On January 4, 2023, the National Hurricane Center (NHC) updated the Katrina fatality data based on Rappaport (2014). The new toll reduced the number by about one quarter from an estimated 1,833 to 1,392. The Rappaport analysis wrote that the 2005 storm “…stands apart not just for the enormity of the losses, but for the ways in which most of the deaths occurred.” The same NHC report also revised the total damage estimate keeping Hurricane Katrina as the costliest storm ever––$190 billion according to NOAA’s National Centers for Environmental Information.

In September 2022, the Associated Press issued a style guide change to Katrina stating that reporters when writing about the storm in New Orleans should note that “…levee failures played a major role in the devastation in New Orleans. In some stories, that can be as simple as including a phrase about Hurricane Katrina’s catastrophic levee failures and flooding….”

==Changes to national and state policy==
After the levee failures, the immediate assumption was that the OLD commissioners were not engaged in flood protection. This was reinforced by corps spokespersons who repeatedly told a story of local levee board officials who "forced" the corps to build the system that failed. As revealed in an August 2015 article in the official journal of the World Water Council, the story is untrue, and responsibility for the levee failures belongs to the corps. Nonetheless, in the context of haste and confusion, seven weeks after the breach event, there were calls for the elimination of the Orleans Levee Board and other local boards.

During a special session of the Louisiana Legislature, a bill submitted by Sen. Walter Boasso (D-Arabi) was passed into law, which consolidated the levee boards of various parishes within Greater New Orleans. The new legislation was intended to (1) remove distractions, (2) replace parochial flood control with regional flood control, and (3) require commissioners to have professional expertise including hydrology, construction engineering and civil engineering.

The law created two new regional levee boards, Southeast Louisiana Flood Protection Authority-East and Southeast Louisiana Flood Protection Authority-West, separated by the Mississippi River. The Orleans Levee Board ceased to exist on January 1, 2007. The new regional flood-protection authorities assumed control of the Board's flood-protection infrastructure. Lakefront Airport, the marinas (except for the city-owned Municipal Yacht Harbor), Lakeshore Drive, and the lakefront park system (except for West End Park, administered by New Orleans' Parks and Parkways Department) are now operated and maintained by the Louisiana State Division of Administration.

Investigative studies completed after the legislation's passage revealed no causal link between the pre-Katrina levee districts and the flooding. The most recent article about the breach event, published in 2015 by Water Policy, the official journal of the World Water Council concluded: "...we have not uncovered any information that would suggest that the members of the OLB who served on the Engineering Committee or the OLD staff engineers behaved irresponsibly or in a manner that did not place the interests of the city residents at the forefront."

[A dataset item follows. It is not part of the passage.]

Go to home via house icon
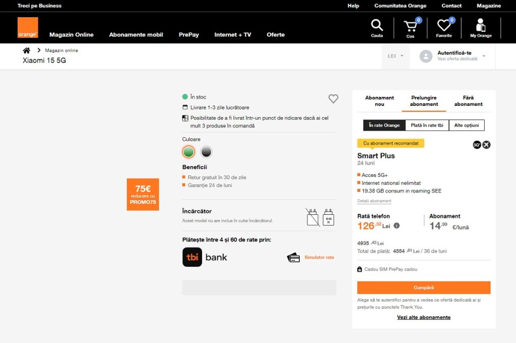This screenshot has height=343, width=516. click(x=27, y=50)
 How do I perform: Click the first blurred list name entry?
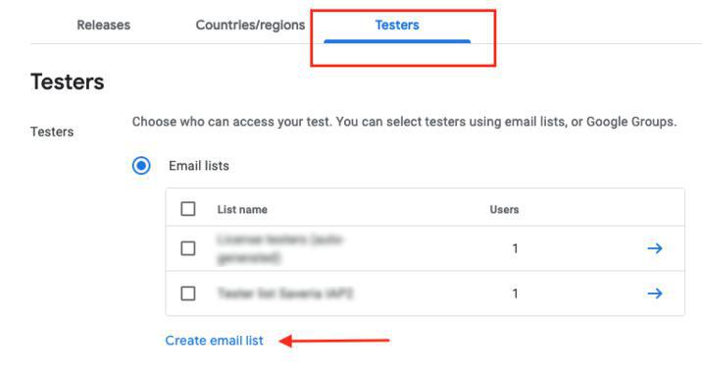(279, 249)
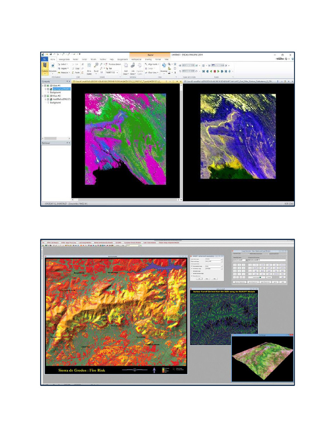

The levee breach event was a pivotal moment in American history. The nation took a different path due to the flooding event. The myriad changes to national policy as a result of this lynchpin moment include, but are not limited to, the following: Nationwide assessment of levees, First-ever National Levee Safety Act, National Flood Risk Management Program, Reform of the Army Corps of Engineers and Changes in Levee Building by the Corps.

Since sixty-two percent of American people lives in counties protected by levees, these changes to national policy can be interpreted as making the majority of the national population safer.